_PASSAGE SHOWN_
******

The wrongheaded religious freedom narrative


Rights and Responsibilities is a recurring series by Richard Garnett on legal education, the role of the courts in our constitutional structure, and the law of religious freedom and free expression.
It is still (very) early in the Supreme Court’s new term, and its calendar is far from full. The justices and their law clerks will consider thousands more requests for review and, notwithstanding the recent trend of declining caseloads, will probably grant a few dozen more. That said, and unlike the last few years, it does not appear that the story of what court-watchers call October Term 2025 will feature landmark, lead-the-news religious-freedom controversies. In fact, so far, there is only one church-state case, Landor v. Louisiana Department of Corrections and Public Safety, which is set for oral argument next month.
Landor involves compelling facts and bad-acting prison officials, but it is not the kind of “culture war” case that, for better or worse, captures social-media clicks. The question presented is a technical one, involving the interpretation of a federal statute known by the awkward acronym RLUIPA. In a year of disputes over birthright citizenship, voting rights, presidentially imposed tariffs, and – don’t forget! – misdelivered mail, controversies about whether this particular law authorizes money damages in suits against government employees might well get overlooked. Still, Landor is important, and it will tell us a lot about the state, and future, of the American experiment in religious liberty under law.
In a nutshell: Damon Landor is a Rastafarian and, as part of his religious exercise, he did not cut his hair for nearly 20 years, instead growing long dreadlocks. At the beginning of his five-month prison term in Louisiana, prison officials accommodated him and his hair and, indeed, the relevant federal appeals court had previously ruled that Rastafarian inmates are legally entitled to such solicitude. But then, with just a few weeks left before his release, he was transferred to a new facility, where a guard and warden threw Landor’s copy of the court decision “in the trash,” handcuffed him to a chair, and shaved him bald.
This abusive conduct clearly violated the Religious Land Use and Institutionalized Persons Act (again, RLUIPA), a bipartisan religious-freedom statute that Congress passed by unanimous consent in 2000 and that, among other things, prohibits governments from imposing unnecessary “substantial burden[s]” on prisoners’ “religious exercise.” After his release, and armed with a strong court precedent in his favor, Landor sued the prison officials for money damages. According to the lower courts, though, RLUIPA does not authorize this remedy because it does not count as “appropriate relief.” Several judges on the court of appeals wrote powerful dissents, and the Supreme Court agreed to take the case.

******

_RAW DATA_
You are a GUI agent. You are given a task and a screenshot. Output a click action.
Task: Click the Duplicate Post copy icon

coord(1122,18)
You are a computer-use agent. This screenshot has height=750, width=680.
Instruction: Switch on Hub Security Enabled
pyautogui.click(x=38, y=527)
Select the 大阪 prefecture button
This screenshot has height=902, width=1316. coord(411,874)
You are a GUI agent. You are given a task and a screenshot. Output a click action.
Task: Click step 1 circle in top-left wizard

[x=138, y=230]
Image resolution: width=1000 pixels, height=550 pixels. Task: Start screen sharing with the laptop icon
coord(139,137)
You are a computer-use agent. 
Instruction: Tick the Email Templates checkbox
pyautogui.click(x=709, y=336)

******

_PROBLEMS TO WORK ON_
A. Write out the passage from the religious freedom article, everything from "In a nutshell: Damon" down to "shaved him bald.", without changing a word.
B. Put the rows into a numbered list, covering everything from the first row down to the line containing "pyautogui.click(x=38, y=527)", with both ends included. Leave out blank lines.

_EXERCISE SOLUTIONS_
A.
In a nutshell: Damon Landor is a Rastafarian and, as part of his religious exercise, he did not cut his hair for nearly 20 years, instead growing long dreadlocks. At the beginning of his five-month prison term in Louisiana, prison officials accommodated him and his hair and, indeed, the relevant federal appeals court had previously ruled that Rastafarian inmates are legally entitled to such solicitude. But then, with just a few weeks left before his release, he was transferred to a new facility, where a guard and warden threw Landor’s copy of the court decision “in the trash,” handcuffed him to a chair, and shaved him bald.

B.
1. You are a GUI agent. You are given a task and a screenshot. Output a click action.
2. Task: Click the Duplicate Post copy icon
3. coord(1122,18)
4. You are a computer-use agent. This screenshot has height=750, width=680.
5. Instruction: Switch on Hub Security Enabled
6. pyautogui.click(x=38, y=527)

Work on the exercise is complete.